EXERCISE DESCRIPTION. Could you filter the records below down to the lines that include the word "height"?
─── DATA
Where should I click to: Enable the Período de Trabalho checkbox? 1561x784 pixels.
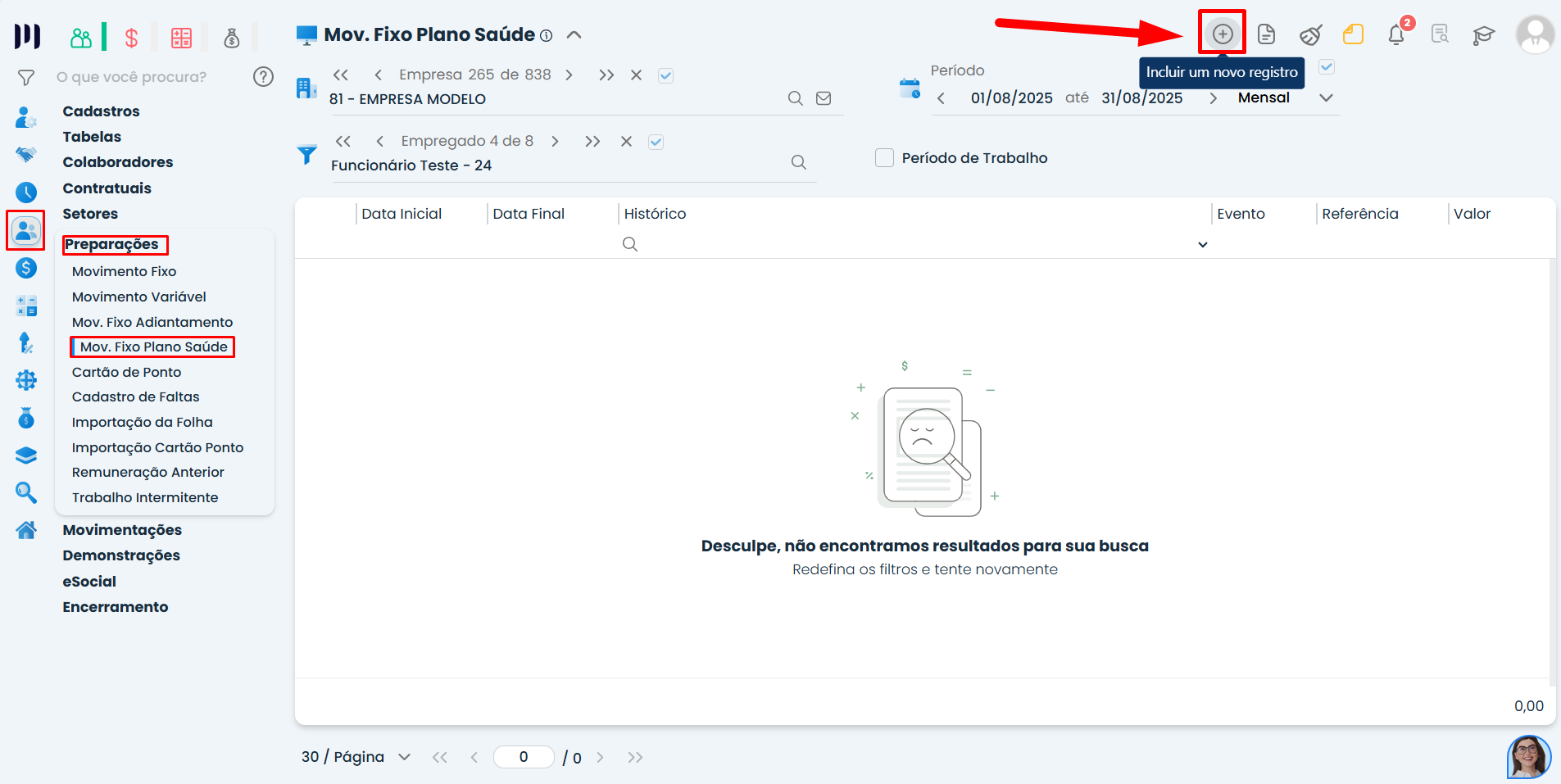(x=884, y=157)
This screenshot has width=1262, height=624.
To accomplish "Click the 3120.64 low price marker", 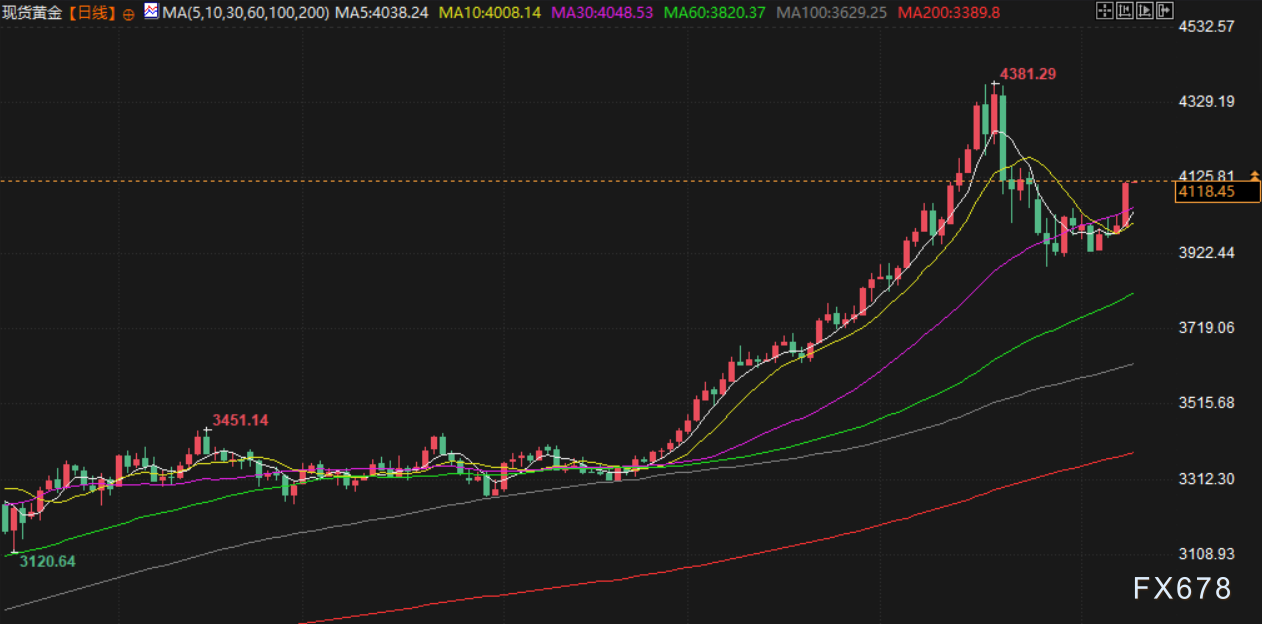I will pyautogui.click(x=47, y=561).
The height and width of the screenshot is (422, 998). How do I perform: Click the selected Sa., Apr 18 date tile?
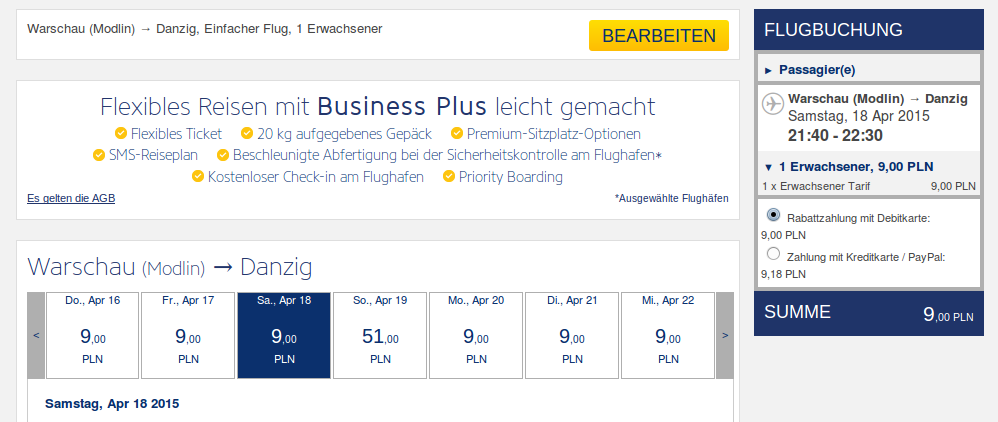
──────
PROBLEM SOLUTION.
This screenshot has width=1262, height=624.
The height and width of the screenshot is (422, 998). How do I perform: Click the selected Sa., Apr 18 date tile?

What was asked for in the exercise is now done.